• _PROBLEM REQUIREMENTS_
Look through the entries below for the string "computer", and copy each line where it is found.

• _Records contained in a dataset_
= Beginning of Section =

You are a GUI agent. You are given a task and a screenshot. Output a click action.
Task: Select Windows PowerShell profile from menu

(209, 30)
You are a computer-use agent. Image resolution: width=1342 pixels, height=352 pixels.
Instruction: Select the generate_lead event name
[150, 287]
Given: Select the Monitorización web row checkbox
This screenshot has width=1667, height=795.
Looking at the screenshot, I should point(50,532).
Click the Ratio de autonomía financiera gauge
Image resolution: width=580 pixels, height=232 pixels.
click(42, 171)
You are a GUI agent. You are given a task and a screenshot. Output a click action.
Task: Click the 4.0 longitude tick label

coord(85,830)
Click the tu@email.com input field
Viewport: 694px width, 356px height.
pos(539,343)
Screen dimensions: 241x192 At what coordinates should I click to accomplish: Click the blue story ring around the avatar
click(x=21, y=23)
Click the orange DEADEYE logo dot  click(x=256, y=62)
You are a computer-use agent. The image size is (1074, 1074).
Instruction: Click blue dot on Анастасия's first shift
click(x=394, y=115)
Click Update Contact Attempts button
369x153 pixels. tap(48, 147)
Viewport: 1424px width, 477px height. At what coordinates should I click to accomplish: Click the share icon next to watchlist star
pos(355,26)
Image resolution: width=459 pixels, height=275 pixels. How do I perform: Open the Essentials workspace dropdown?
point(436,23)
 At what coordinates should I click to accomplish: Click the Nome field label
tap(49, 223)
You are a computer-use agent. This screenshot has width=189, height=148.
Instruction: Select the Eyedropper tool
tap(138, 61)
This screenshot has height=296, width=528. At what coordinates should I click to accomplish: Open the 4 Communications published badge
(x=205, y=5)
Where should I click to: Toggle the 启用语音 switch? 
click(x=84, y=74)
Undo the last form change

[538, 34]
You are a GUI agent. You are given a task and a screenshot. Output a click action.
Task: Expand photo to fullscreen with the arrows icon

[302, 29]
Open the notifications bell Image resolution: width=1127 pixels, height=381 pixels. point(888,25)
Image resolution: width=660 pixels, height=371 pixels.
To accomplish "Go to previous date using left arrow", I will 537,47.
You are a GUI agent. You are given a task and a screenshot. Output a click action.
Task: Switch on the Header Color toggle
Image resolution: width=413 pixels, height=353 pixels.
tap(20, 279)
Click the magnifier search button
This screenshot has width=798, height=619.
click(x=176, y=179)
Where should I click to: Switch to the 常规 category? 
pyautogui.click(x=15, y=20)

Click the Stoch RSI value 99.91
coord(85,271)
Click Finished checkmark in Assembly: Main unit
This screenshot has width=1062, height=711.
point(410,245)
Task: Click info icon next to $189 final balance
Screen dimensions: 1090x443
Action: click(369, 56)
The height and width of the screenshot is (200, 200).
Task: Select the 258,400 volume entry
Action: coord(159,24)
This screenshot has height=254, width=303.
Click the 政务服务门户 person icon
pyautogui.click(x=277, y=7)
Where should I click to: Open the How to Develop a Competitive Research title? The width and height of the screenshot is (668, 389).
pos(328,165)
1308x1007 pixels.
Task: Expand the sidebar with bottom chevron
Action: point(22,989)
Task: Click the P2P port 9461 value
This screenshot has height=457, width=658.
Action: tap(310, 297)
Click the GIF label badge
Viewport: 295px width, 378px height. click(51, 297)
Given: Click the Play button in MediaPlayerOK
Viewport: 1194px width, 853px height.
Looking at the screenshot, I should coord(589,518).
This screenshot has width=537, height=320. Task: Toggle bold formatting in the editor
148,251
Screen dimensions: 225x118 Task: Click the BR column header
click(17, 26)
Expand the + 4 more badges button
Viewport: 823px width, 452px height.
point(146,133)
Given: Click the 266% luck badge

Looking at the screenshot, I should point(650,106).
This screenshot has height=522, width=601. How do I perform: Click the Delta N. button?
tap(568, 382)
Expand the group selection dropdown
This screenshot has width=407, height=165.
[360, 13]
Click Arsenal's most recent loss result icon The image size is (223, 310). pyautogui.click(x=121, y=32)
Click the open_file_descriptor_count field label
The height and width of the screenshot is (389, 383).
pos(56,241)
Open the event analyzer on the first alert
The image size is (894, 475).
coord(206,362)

= End of Section =

• _SOLUTION_
You are a computer-use agent. Image resolution: width=1342 pixels, height=352 pixels.
You are a computer-use agent. The image size is (1074, 1074).
You are a computer-use agent. This screenshot has width=189, height=148.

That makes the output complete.